At the other end of the spectrum was Brad DeLong’s recent Taylor rule blog post, which unfortunately contains serious errors. For starters, he asserts that “John Taylor in the long run wants ‘Taylor Rule’ to mean any statistically-fitted reaction function in which interest rates respond to inflation and the output gap and not to the one rule he fitted over 1987-1992.” In my original paper I did not “statistically fit” a reaction function over 1987-1992 or any other period for that matter. The coefficients of the rule in that paper were derived from monetary theory and models developed during the 1980s. As I explained in the paper, using a variety of quantitative economic models, I found, through stochastic simulations, that such a rule worked well in stabilizing inflation and real GDP. Statistically fitting such a rule over a short five-year span would make little sense and adding earlier years would have made even less sense because Fed policy during the 1970s was terrible. To illustrate how the rule would work in practice I pointed to episodes when the rule was similar and also to episodes when it was different from what the Greenspan Fed was doing. There are no reaction function regressions in that paper.

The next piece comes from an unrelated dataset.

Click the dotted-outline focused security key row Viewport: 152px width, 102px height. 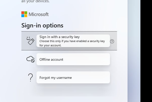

De Long also tries to make the case that a policy rule which was statistically fit by San Francisco Fed economist Glenn Rudebush is an improvement over the rule I proposed. That estimated rule has a larger coefficient on the output gap and therefore gives lower interest rate settings now. It implies that the interest rate will remain at zero for a very long period which is what DeLong advocates. He likes that estimated version, but curve fitting without theory is dangerous. In the case of policy rules, it can perpetuate mistakes: the higher coefficient on the gap may be due to periods when the funds rate was too low for too long. Also interpretation of the lagged interest rate in fitted regressions is very difficult.

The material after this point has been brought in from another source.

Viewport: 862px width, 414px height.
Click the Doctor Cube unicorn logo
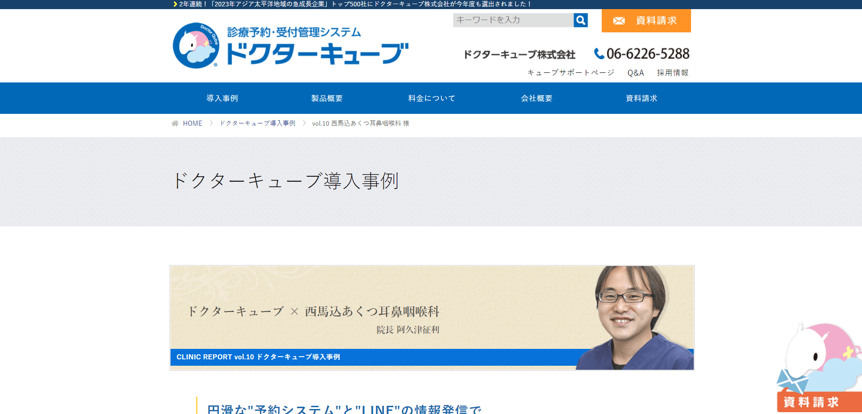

DeLong provides no demonstration that a higher coefficient on the output gap is an improvement over my original proposal. The recent review paper by me and John Williams, Director of Research at the San Francisco Fed, reviews the debate over the size of that coefficient and shows why a higher coefficient is not robust. Moreover, others, such as Bob Hall, argue that the coefficient on the output gap should be lower, not higher, than in the Taylor rule because of uncertainty of measuring the output gap. DeLong does not mention such alternatives.

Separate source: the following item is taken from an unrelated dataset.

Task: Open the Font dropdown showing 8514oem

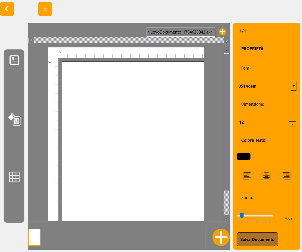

DeLong is wrong about what he claims “John Taylor in the long run wants.” Don’t we all want good monetary policy? If there is a better policy rule that improves economic performance, then I am all for it, and I don’t much care what you call it. In 2008 I proposed adjusting the Taylor rule with the Libor-OIS spread to deal with the turbulence in the financial markets. The Curdia and Woodford papers analyzed that proposal and improved on it by changing the coefficient on the Libor-OIS spread. Their analysis was not based on statistical curve fitting, but rather on good monetary economics, which is what we need more of right now.